Workshop: Introduction to spatial statistics in R

UC Davis DataLab
Spring 2021
Instructor: Wesley Brooks wbrooks@ucdavis.edu

Overview

The key insight about spatial statistics is that measurements from nearby locations are more alike than measurements from distant locations.

Spatial statistics is a vast subfield with relatively few practitioners. So there has been less development of uniform naming and practices, which can result in a wild-west atmosphere. Let's take a look at the CRAN "Spatial" task view, which will give us a sense of the confusion that reigns in this subject: https://CRAN.R-project.org/view=Spatial .

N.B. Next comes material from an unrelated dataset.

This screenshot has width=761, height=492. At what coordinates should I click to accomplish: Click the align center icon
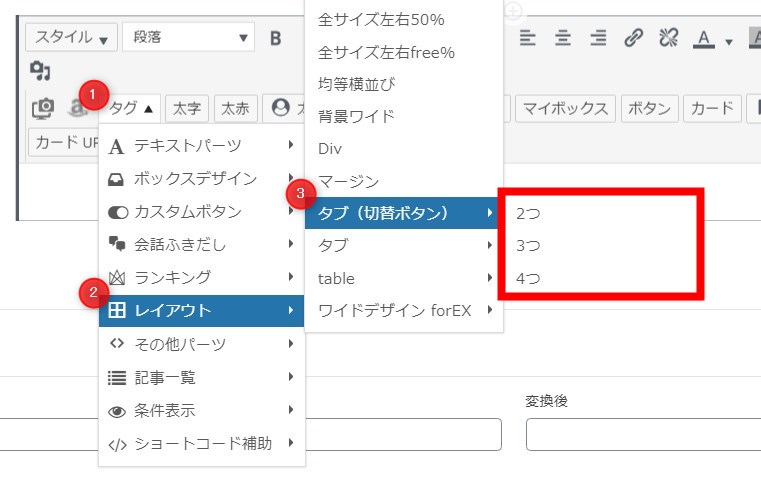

One workshop cannot possibly teach you how to "do" spatial statistics, so the goal here today is to learn the basics and help to limit the information overload that might come from just cracking open the fire hose. When it comes to analyzing spatial data in R, you will hopefully learn where to look first and what R packages to reach for.

Contributing

The course reader is a live webpage, hosted through GitHub, where you can enter curriculum content and post it to a public-facing site for learners.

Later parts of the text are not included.